O que é a economia da longevidade (“silver economy”)?

É um conceito ainda em construção no mundo, mas, basicamente, é uma estratégia de política industrial adotada pelos países ricos, principalmente depois da crise de 2008. Ela se sustenta em uma visão não fiscalista do envelhecimento populacional, isto é, o envelhecimento não é apenas custo, pode gerar riqueza. Como? Percebendo que as famílias mudaram e que a cesta de consumo também mudará, os países tratam de adotar essa estratégia para investir em pesquisa e desenvolvimento de produtos e serviços que atenderão essas novas necessidades para o bom envelhecimento.

Quais tipos de produtos e serviços?

Como a tecnologia é a mediadora de tudo na vida contemporânea, esses produtos e serviços têm alto nível tecnológico. Daí surge a gerontecnologia. No livro, mostro como os países estão focados nesse segmento. No entanto, no Brasil, a economia da longevidade é excessivamente vista como uma área de marketing. Isso é uma visão antiga e superficial. Lá fora ela é uma política pública e industrial. São produtos desde teleassistência, robóticos, games até nutrição especializada, enfim, uma infinidade de produtos que entrarão para a cesta de consumo dessas famílias com novas necessidades.

Usando o novo conceito, o que seria uma velhice sustentável?

A palavra “sustentável” é multipolifônica. Depende do que se entende por sustentável. Se a palavra “sustentável” é relacionada à questão financeira, precisamos nos questionar se o idoso do futuro, sendo um trabalhador intermitente, por exemplo, o que agora é permitido pela legislação, terá capacidade de poupança para a velhice. Se for no aspecto social, quais as chances ou possibilidades de as pessoas idosas manterem vínculos, relações, apoio psicológico ou se locomoverem nas cidades a ponto de se manterem inseridas na sociedade e não invisíveis.

Você acredita que essa corrida populacional ameaça as democracias?

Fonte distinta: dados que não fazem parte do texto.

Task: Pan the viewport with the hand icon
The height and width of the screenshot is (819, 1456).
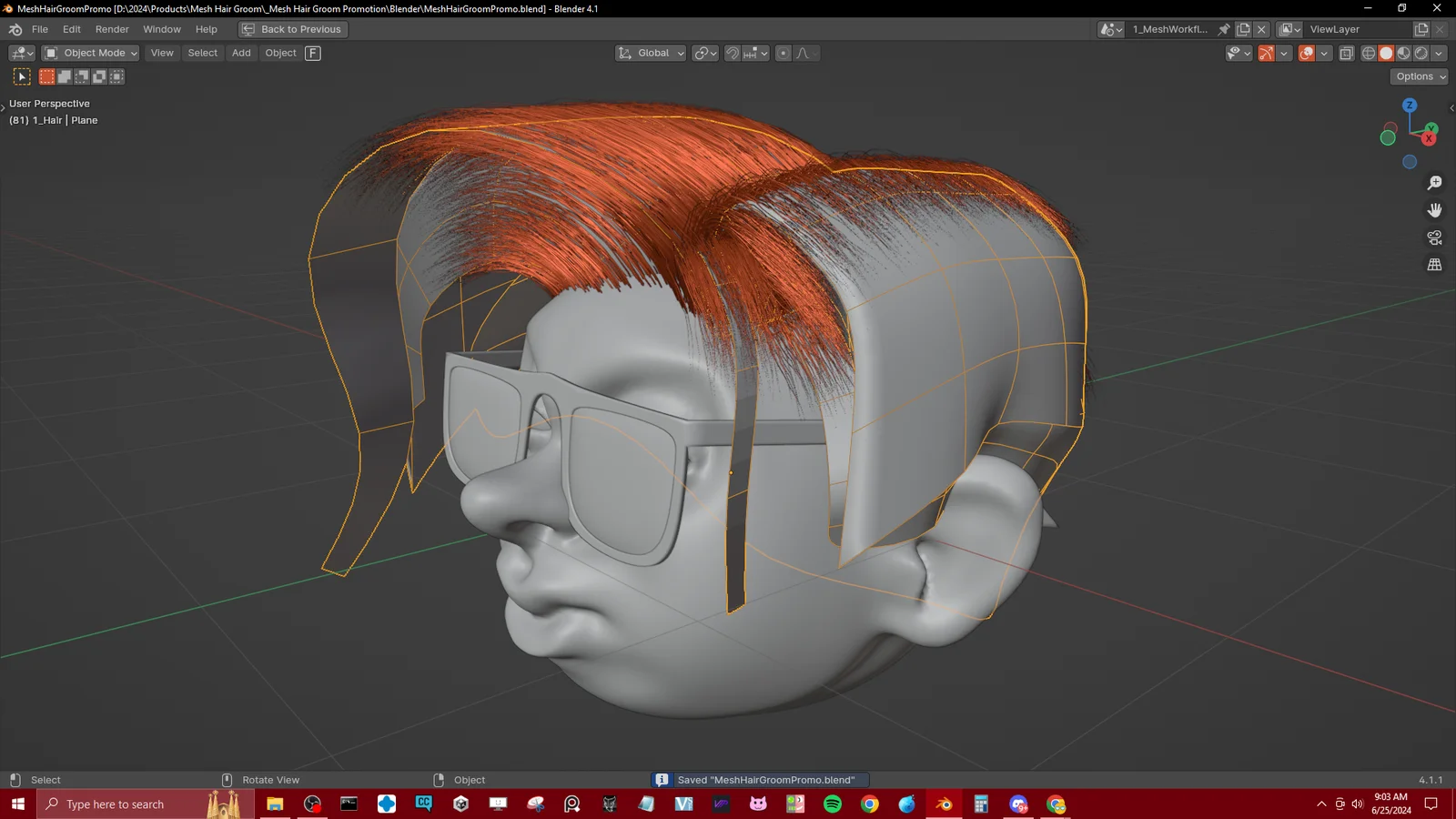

A corrida populacional é mais um desafio ao poder, à manutenção de políticos no poder. Por quê? Porque equacionar o envelhecimento populacional passou a ser a grande tarefa dos governos. Os países ricos construíram seus sistemas de seguridade social em uma economia com forte presença do Estado. Eu descrevo no livro o quanto isso foi amplo. Agora eles estão sob ameaça, e não acredito que ficarão de braços cruzados assistindo a tudo se desconstruir por uma economia financeirizada. A economia da longevidade é uma dessas respostas. Mas não o suficiente. Então eles estão pressionados, de um lado pela finança e, de outro, pela população vendo o Estado do Bem-Estar Social, que precisou de duas guerras mundiais para ser pactuado, se reduzir. A questão agora é mundial: quem vai pagar pelo envelhecimento de quem?

Qual é o seu palpite?

Acredito que deixo claro no livro. Eu acredito que mais uma vez os países pobres, que foram as antigas colônias, pagarão pelo envelhecimento dos países ricos. A guerra comercial, a inteligência artificial, a exploração dos sistemas de previdência dos países ex-colônias, a exploração dos recursos naturais, seja o petróleo no Brasil, o cobre no Chile, o fosfato no Senegal, quaisquer recursos... Nos séculos passados, a corrida do ouro, a corrida armamentista e o imperialismo estavam preocupados em custear o bem-estar nos países ricos para que a população envelhecesse. Hoje, tudo isso está a serviço de custear a conquista do envelhecimento. A longevidade no mundo é extremamente desigual, entre os países e dentro dos países.